As well written as the book is, it is still hard to recommend. Its hard to imagine that anyone looking to buy this book have not had some other encounter with the Mass Effect Universe. If you had only read the first novel then it would be better to take the money you would spend on this title and put it towards the PC or 360 game (if you don't have a 360 or a nice PC I'm sorry). For people who have played through the game and are undoubtedly looking for clues to Mass Effect 2, the only insight you gain is that Mass Effect 2 will focus a lot on the criminal organization Cerberus. Don't be waiting for an appearance of Wrex, Garrus, Liara, or even Tali (despite the fact the book focuses on the Quarians), they're not even in there in cameos.
Its possible that this could be more of an introduction to Mass Effect 2 than I realize. Obviously it is hard to tell since the game isn't out yet. The book fails to live up to ending of the game though, and really fails to live up to the ending of the first book. Unlike those stories, it doesn't leave you wanting more. That was the greatest success of the first two stories, their ability to close out open plot-lines while leaving us knowing there's more to come. Its obvious this book was released to tide fans over until the next game and it does not do that.
The basic tasks of a fiction author are to create compelling characters and story, and to make it believable. Karpyshyn fails at all three in this novel.
First, the characters: each and every one is a cardboard cutout. Karpyshyn characters have various para-military backgrounds, some are diplomats, and there's a fair few criminals and mercenaries. It's obvious that Karpyshyn never spent any time talking to real-world examples from these groups. The "alien" characters have purely "human" motivations, and their societies and cultures have exact human analogues. So they are not really "alien" at all. Everyone in the novel speaks exactly how you would expect a 30-something North American game programmer to speak -- rather than having unique "voices" the characters are each just the novelist, thinly disguised.
Second, the story: I understand that this novel is a prequel for a computer game. But that's no excuse for the insulting linearity and obviousness of the plot. The bad guys and good guys remain the same from start to finish. There are no surprises. There are no twists. Life is apparently (incredibly) cheap in the future, and we've forgotten most of what we know in 2009 about crowd control and law enforcement.
Finally, believability: A.K.A. research.

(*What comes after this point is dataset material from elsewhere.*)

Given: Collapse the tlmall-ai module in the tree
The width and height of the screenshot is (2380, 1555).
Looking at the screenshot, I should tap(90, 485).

Karpyshyn simply hasn't done any. The elite force of space marines who open the story know nothing about combat -- so one can only assume the author didn't bother to research it. In one scene there are huge lines at planetary "passport control" -- and yet we are working right now in real life on technologies to remove the need to flip through a paper-based passport. Law enforcement techniques form a key part of the story -- and yet the author didn't bother to research how policemen and detectives do their jobs.
In sci-fi this last is a particularly fatal flaw. Good speculative fiction posits some future technology and then thinks through all the permutations of it and how it would change "life as we know it". Karpyshyn's universe runs on "Element Zero" -- which is dug out of the ground and refined exactly like oil. Say what!? Karpyshyn's weapons are miniaturized mass drivers -- and yet the military versions are referred to as "rifles". Say what again!? Karpyshyn's interstellar travel devices (the "mass relays") need to be "pointed" at their destinations -- which obviously severely limits the number of possible transits in any day. Did ya even think that one through, Drew?
Don't buy this. If you have a brain it will insult you. If you've read any good sci-fi you'll want your money back, and that ain't happening.
Buy and play the Mass Effect games, by all means. Karpyshyn seems to write well enough there. But stay away from this awful, awful novel.